■ **GIVEN PASSAGE**
────────────────────────────────────────

- Born: c. 1706 Banffshire, Scotland
- Died: 28 July 1766 (aged c. 60)
- Occupations: Writer, librarian
- Parent: John Goodall

= Walter Goodall =

Scottish writer

Walter Goodall (c. 1706 – 28 July 1766) was a Scottish historical writer, born in Banffshire, and educated at King's College, University of Aberdeen. Later he became assistant librarian to the Advocates' Library in Edinburgh.

In 1754, Goodall published an Examination of the Letters said to have been written by Mary Queen of Scots on Casket letters. Printing the letters, he contested their authenticity. He also edited John of Fordun's Scotichronicon (1759).

==Life==
He was the eldest son of John Goodall, a farmer in Banffshire. He was educated at King's College, Old Aberdeen, which he entered in 1723, but left without taking a degree. In 1730, he obtained employment in the Advocates' Library, Edinburgh, and in 1735 became sub-librarian.

Goodall died in poverty on 28 July 1766.

==Works==
Walter Goodall aided the principal librarian Thomas Ruddiman in the compilation of the catalogue of the Advocates' Library, printed in 1742.

In 1753, Goodall edited a new issue of the garbled Memoirs of the Affairs of Scotland, originally published by David Crawford. His interest in the partisan Memoirs was connected with the favourable representation they contained of the career of Queen Mary. He planned to write her life, and published in 1754, in two volumes, an Examination of the Letters said to be written by Mary Queen of Scots to James, Earl of Bothwell. This work presaged the apologist period of the literature relating to the queen.

────────────────────────────────────────

(Excerpt from a dataset)
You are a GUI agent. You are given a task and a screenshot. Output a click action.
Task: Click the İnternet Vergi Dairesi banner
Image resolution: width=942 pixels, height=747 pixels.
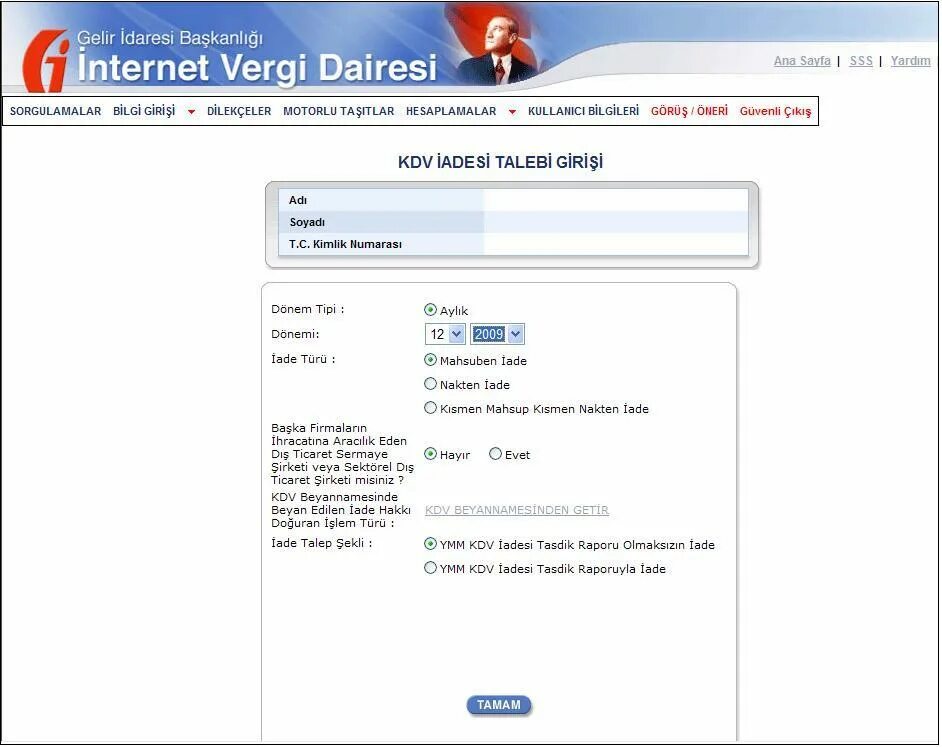255,68

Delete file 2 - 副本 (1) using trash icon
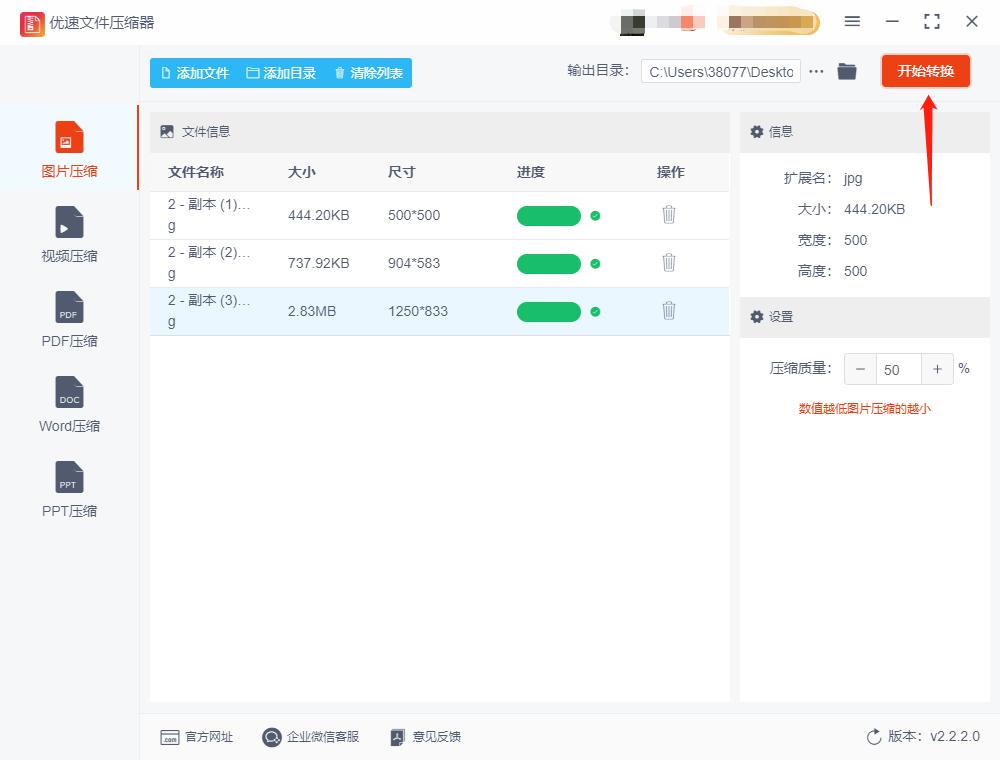coord(669,215)

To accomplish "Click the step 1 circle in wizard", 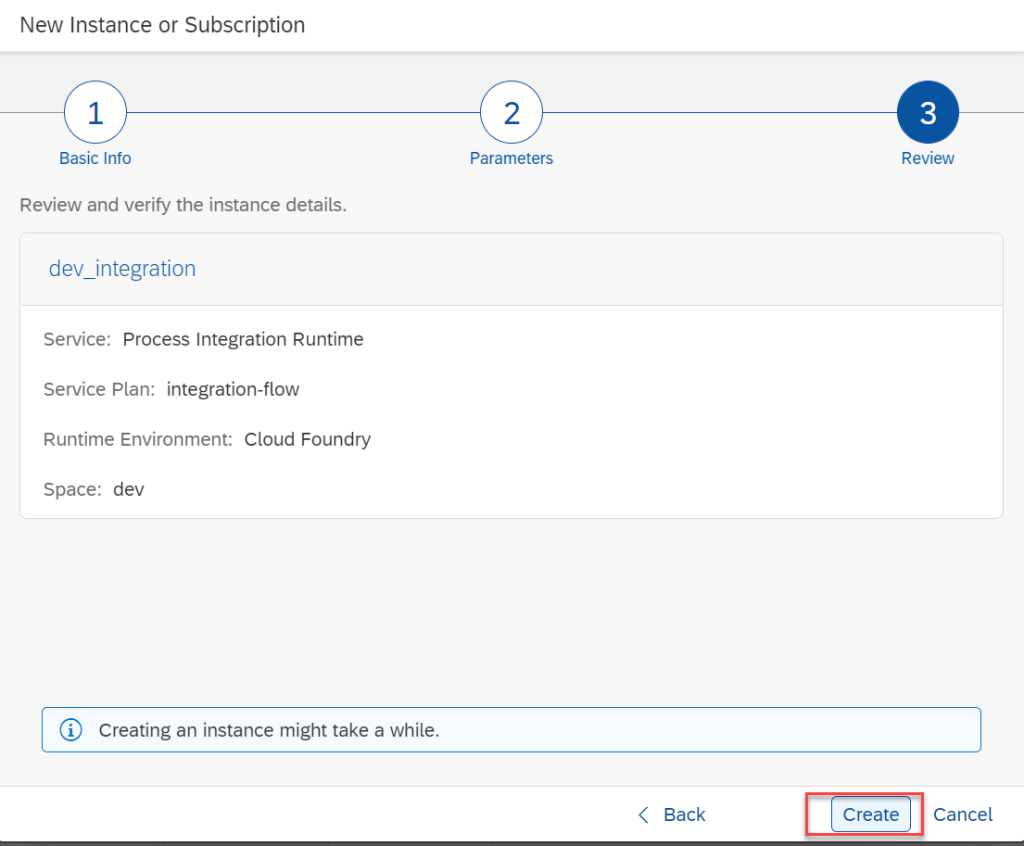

────────────────────────────────────────

■ **EXERCISE DETAILS**
Answer these questions from the biography of Walter Goodall:
1. In what year did Goodall enter King's College?
2. In what year did he become sub-librarian at the Advocates' Library?
3. Who was the principal librarian he helped compile the library's catalogue?
These lines have no connection to the biography of Walter Goodall.

■ **EXERCISE RESULT**
1. 1723
2. 1735
3. Thomas Ruddiman